Mit der Schlagzeile „König findet Schatz“ informierte die MAZ am 28. Oktober 2015, dass im Dorf Lühnsdorf, Ortsteil von Niemegk, ein Münzfund ans Tageslicht gelangt war (Abb. 4). Der Entdecker, Martin König, war im Oktober 2015 in seinem Garten fündig geworden. Nachdem erste Silbermünzen sichtbar wurden, gelangten ihm durch Sieben der Erde 466 silberne Pfennige (Denare) und 210 Denarhälften in die Hände, dazu auch Reste eines Tongefäßes. Wie gesetzlich vorgeschrieben, hatte er den Fund umgehend dem Landesamt für Denkmalpflege gemeldet. Dafür wurde er später mit einer Fundprämie ausgezeichnet. Eine Nachsuche mit Metalldetektor durch den ehrenamtlichen Bodendenkmalpfleger Sieghart Wolter aus Brandenburg/Havel erbrachte weitere 34 Denare und 33 Denarhälften sowie ein Brakteat-Viertel.

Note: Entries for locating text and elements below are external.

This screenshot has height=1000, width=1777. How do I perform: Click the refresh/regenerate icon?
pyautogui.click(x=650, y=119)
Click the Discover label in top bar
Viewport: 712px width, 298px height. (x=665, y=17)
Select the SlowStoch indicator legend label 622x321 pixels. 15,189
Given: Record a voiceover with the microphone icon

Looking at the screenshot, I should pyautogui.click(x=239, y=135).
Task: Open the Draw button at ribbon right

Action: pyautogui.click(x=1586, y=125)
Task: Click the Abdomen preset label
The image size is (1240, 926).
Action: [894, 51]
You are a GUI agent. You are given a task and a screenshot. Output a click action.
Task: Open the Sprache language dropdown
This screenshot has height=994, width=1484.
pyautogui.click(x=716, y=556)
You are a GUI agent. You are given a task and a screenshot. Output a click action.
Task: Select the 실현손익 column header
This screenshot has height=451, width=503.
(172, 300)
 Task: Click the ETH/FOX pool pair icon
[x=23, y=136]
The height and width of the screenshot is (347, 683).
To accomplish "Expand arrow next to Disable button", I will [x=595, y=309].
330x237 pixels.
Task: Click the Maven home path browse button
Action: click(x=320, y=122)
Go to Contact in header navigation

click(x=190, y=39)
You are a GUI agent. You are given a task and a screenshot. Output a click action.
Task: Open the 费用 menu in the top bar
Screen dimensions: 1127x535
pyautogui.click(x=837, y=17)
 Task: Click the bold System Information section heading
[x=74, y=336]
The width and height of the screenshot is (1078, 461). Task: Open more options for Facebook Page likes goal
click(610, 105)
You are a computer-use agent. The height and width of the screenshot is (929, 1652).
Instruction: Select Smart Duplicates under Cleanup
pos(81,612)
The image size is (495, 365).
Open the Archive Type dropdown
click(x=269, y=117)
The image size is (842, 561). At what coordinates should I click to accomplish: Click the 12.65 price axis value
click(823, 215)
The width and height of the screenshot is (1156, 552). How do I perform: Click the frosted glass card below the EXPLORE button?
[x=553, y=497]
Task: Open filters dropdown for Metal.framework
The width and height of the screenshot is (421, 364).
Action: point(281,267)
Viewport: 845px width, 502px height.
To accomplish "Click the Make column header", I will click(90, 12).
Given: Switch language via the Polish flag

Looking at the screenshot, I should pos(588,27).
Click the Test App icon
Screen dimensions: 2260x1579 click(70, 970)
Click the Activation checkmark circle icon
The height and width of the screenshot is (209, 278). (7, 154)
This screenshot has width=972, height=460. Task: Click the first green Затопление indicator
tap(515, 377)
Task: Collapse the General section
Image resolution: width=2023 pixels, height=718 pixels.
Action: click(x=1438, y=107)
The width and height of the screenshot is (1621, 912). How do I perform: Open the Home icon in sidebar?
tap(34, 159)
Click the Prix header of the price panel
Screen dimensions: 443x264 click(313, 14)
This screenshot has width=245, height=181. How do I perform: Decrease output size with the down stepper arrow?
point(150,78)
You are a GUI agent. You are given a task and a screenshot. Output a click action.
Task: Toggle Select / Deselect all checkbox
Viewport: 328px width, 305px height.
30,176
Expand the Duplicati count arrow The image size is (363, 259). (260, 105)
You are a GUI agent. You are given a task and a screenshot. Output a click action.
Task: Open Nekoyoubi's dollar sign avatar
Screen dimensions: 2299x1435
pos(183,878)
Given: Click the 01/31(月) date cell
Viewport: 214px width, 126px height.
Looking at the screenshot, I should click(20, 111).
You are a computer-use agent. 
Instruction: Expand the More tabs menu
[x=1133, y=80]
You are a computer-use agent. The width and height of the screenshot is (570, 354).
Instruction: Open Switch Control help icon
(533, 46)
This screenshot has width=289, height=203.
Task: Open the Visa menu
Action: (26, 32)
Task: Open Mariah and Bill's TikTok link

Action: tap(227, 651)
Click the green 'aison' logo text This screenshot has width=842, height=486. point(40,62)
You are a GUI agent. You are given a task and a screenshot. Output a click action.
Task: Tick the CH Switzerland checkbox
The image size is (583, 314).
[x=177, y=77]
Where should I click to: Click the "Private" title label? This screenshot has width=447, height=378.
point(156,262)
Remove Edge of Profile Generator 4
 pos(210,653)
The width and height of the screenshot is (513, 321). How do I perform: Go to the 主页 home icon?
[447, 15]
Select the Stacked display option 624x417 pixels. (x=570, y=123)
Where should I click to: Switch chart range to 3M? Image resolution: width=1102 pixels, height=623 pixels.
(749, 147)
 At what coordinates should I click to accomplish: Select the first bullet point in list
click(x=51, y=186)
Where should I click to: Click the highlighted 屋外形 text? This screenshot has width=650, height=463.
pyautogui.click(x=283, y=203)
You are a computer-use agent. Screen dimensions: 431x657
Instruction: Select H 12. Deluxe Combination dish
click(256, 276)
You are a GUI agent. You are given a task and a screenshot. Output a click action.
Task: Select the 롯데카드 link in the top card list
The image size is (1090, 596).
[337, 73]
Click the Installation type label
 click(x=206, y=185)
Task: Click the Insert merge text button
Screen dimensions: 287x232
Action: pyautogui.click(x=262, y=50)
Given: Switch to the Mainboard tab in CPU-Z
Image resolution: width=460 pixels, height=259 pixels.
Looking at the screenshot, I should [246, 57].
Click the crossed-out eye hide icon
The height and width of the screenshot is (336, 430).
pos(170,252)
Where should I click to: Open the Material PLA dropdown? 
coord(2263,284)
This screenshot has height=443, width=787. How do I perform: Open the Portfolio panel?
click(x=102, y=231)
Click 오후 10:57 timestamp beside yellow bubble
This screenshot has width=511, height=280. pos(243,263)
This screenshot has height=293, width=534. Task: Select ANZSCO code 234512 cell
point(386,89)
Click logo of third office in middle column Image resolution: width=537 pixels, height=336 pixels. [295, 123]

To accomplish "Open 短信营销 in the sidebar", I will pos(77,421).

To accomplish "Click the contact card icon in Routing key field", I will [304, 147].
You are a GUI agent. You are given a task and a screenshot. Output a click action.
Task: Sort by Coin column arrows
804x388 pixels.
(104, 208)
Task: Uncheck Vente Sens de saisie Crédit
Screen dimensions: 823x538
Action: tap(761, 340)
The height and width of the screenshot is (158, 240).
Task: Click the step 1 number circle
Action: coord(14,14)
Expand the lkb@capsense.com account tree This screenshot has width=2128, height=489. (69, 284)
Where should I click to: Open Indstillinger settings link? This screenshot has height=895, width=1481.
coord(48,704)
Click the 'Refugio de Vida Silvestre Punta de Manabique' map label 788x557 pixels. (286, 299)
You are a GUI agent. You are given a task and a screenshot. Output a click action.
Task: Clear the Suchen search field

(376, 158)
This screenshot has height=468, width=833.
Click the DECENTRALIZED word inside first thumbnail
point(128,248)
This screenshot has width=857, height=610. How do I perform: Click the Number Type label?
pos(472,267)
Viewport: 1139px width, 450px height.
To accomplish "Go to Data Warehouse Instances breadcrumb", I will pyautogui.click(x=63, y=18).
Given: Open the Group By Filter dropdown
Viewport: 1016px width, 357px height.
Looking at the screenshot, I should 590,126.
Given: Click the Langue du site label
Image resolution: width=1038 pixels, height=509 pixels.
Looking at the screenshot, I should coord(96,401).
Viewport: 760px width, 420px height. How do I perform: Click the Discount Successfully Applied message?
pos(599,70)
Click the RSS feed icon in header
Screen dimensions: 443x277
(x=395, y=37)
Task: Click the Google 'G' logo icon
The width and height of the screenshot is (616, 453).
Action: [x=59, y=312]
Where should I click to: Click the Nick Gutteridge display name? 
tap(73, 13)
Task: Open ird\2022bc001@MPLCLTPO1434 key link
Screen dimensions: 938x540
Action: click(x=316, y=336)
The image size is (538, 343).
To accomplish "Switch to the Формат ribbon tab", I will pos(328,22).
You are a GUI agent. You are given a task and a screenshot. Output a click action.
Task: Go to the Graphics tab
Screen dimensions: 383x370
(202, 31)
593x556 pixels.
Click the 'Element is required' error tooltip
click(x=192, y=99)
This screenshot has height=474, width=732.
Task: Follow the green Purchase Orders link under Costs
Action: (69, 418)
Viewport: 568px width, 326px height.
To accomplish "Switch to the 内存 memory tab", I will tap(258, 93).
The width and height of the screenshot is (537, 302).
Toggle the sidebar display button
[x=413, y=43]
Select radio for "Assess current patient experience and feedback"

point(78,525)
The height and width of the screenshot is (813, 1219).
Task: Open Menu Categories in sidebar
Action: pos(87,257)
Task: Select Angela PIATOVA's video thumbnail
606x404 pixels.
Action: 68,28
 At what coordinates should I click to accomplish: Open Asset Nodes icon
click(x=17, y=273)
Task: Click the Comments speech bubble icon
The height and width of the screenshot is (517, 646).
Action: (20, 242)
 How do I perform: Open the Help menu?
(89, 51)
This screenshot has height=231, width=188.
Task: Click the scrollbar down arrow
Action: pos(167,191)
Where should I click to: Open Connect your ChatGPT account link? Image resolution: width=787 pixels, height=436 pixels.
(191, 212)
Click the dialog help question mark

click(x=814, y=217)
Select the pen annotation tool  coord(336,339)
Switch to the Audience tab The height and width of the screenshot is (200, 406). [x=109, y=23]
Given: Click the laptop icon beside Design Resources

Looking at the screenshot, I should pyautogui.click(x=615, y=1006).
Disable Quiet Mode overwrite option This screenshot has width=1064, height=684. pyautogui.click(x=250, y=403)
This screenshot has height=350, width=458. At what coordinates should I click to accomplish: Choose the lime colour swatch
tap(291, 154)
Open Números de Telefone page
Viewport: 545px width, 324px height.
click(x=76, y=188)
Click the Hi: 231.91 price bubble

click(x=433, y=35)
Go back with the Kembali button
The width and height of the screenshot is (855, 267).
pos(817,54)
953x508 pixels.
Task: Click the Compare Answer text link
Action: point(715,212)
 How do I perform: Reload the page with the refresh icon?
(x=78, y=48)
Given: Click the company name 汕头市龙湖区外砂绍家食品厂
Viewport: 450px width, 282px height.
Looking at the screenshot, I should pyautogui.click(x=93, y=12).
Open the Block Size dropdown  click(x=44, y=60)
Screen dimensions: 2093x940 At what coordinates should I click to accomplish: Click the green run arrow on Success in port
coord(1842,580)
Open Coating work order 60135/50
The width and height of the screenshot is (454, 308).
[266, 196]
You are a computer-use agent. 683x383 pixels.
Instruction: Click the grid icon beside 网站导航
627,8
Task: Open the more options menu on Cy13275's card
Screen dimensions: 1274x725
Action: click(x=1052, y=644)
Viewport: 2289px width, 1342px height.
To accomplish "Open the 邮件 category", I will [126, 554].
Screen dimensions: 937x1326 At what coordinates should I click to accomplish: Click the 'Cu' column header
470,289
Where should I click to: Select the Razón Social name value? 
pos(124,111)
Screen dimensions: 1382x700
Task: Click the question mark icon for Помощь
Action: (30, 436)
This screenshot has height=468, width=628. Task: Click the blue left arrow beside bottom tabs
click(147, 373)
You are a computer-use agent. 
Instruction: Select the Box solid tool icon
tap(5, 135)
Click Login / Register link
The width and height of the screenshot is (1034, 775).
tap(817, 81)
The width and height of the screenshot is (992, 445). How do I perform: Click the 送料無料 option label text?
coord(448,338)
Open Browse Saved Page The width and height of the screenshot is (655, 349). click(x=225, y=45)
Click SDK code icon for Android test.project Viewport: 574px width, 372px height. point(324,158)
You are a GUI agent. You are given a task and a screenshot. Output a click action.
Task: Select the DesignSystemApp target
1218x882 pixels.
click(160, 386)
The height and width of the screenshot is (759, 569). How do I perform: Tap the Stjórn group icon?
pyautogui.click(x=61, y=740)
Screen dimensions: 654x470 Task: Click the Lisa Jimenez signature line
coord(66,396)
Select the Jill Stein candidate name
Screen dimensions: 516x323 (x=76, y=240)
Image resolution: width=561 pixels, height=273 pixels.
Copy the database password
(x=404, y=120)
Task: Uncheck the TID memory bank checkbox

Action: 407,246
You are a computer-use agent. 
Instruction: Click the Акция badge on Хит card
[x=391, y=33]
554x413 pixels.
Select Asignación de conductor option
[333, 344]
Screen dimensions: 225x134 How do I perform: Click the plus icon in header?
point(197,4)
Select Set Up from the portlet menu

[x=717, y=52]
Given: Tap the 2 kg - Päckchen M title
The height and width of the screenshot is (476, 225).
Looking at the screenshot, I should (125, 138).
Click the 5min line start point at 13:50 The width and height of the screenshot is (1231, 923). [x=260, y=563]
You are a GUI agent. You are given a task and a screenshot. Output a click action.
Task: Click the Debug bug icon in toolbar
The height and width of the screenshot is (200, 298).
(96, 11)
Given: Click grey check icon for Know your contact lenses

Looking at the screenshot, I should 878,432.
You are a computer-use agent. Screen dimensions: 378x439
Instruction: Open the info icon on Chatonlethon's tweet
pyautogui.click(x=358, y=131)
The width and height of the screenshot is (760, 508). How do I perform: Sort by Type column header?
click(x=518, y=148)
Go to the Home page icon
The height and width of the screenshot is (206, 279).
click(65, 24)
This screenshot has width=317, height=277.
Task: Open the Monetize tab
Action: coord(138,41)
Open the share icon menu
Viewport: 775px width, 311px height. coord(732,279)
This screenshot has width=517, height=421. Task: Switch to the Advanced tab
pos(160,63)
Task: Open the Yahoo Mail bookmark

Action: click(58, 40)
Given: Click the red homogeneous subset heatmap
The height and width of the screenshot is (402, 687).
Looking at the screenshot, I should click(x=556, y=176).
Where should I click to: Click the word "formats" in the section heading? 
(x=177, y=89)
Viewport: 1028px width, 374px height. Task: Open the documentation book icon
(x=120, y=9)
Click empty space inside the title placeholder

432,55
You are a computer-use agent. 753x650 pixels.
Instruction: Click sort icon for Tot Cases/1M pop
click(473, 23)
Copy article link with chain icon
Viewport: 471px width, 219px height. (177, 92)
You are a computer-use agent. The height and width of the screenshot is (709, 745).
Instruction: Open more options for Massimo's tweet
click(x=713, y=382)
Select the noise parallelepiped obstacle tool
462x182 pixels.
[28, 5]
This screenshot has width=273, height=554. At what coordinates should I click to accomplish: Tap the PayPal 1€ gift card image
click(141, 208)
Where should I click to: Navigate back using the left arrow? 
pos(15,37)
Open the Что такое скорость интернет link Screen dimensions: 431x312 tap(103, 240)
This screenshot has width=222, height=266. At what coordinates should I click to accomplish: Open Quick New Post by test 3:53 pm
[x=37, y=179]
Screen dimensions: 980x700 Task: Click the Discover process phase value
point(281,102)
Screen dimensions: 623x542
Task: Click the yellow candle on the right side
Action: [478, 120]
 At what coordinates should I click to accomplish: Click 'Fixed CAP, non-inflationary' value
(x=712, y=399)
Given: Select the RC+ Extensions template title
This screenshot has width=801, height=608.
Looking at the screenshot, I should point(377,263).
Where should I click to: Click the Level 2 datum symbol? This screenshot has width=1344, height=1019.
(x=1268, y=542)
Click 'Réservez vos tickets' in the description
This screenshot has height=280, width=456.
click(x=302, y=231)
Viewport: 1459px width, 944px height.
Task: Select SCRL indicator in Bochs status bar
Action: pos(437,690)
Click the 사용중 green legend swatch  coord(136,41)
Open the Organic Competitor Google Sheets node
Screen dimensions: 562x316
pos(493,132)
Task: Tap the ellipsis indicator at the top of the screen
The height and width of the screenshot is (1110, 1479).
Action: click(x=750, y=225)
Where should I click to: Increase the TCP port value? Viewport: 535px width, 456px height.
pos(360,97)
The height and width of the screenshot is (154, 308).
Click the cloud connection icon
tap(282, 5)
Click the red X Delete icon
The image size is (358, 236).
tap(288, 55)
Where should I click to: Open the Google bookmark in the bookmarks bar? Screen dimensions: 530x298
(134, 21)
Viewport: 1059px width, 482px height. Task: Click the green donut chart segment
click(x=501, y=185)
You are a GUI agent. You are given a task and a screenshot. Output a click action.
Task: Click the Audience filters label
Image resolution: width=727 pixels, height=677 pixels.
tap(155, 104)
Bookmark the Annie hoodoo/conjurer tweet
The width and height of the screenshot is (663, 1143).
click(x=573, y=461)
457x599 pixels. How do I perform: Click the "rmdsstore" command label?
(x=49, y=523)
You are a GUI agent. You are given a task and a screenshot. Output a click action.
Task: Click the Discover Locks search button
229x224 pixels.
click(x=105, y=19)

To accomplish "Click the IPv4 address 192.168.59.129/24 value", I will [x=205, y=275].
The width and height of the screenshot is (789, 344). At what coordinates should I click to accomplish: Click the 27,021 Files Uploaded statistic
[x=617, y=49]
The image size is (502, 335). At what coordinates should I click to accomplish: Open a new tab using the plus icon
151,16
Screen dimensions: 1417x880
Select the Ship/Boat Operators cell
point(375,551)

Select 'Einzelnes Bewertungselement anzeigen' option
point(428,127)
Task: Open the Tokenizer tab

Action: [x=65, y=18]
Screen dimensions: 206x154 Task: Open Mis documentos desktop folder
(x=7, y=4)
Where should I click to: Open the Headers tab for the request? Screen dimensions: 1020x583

Die hier entdeckten zweiseitigen Denare waren damals das einzige Münznominal. Erst ab der Zeit um 1320 gelangten allmählich größere Silbermünzen in Umlauf, in Form der Prager oder böhmischen Groschen (lat. grossi = große Münzen). Brandenburgische Groschen gab es erst ab 1460 und Taler als Großmünzen nach 1500. Die brandenburgischen Denare benutzte man um 1300 auch als überregionales Geld. Leichtere Denare, beispielsweise von Sachsen-Wittenberg und Anhalt, zumeist in geringerem Umfang emittiert, dienten vorrangig als lokales Marktgeld. Um auch mit halben Pfennigen zahlen zu können, hat man vielfach die Silberpfennige geteilt, daher die großen Fundanteile von Hälften oder Hälblingen.

Während der geldgeschichtlichen Periode des Regionalen Pfennigs etwa zwischen 1150 und 1370 wurden die Denare jährlich verrufen und erneuert. Das heißt, die für ein Jahr zugelassenen Pfennigtypen mussten als ungültig für den bevorstehenden Jahresmarkt gegen neu emittierte Pfennige mit jeweils veränderten Münzbildern eingetauscht werden. Man bekam für 12 alte Pfennige acht oder neun neue Pfennigmünzen. 25 Prozent Abschlag wurden an den Münzherrn abgeführt. Diese Zwangssteuer diente auch dazu, das Münzsilber im Land zu halten und die neuen Prägungen zu finanzieren. Jährlich resultierte hieraus ein anderer Silberpfennigtyp mit neuem Münzbild, deshalb kennen wir so viele Denar- und Brakteattypen. Die verrufenen Denartypen wurden jedoch nicht völlig wertlos, sondern beim jährlichen Münzwechsel benutzte man sie gern zum Zwölf-zu-neun-Umtausch auf der Grundlage ihres (Fein-) Silbergehaltes. Trotzdem verringerten sich die mittleren Raugewichte im Lauf der Zeit. Waren die um 1210 geprägten brandenburgischen Denare im Mittel noch 0,85–0,90 g schwer, um 1250 im Mittel um 0,70 g, wie die Funddenare von Götz II im Jahre 2014, so boten die um 1300 emittierten Denare nur Mittelgewichte um 0,60 g, wie hier am Lühnsdorfer Fund ersichtlich. Bei der damaligen manuellen Geldprägung mussten kleine Gewichtsunterschiede toleriert werden. Nicht jeder Denar musste 0,70 oder 0,60 g wiegen, sondern eine geprägte und zu zahlende Denarmenge musste ein bestimmtes Mindestgewicht aufweisen. Um 1300 sollten 345 Denare auf eine Kölnische Mark (233,9 g Silber) gehen, um 1355 waren es 355 Denare je Mark Silber.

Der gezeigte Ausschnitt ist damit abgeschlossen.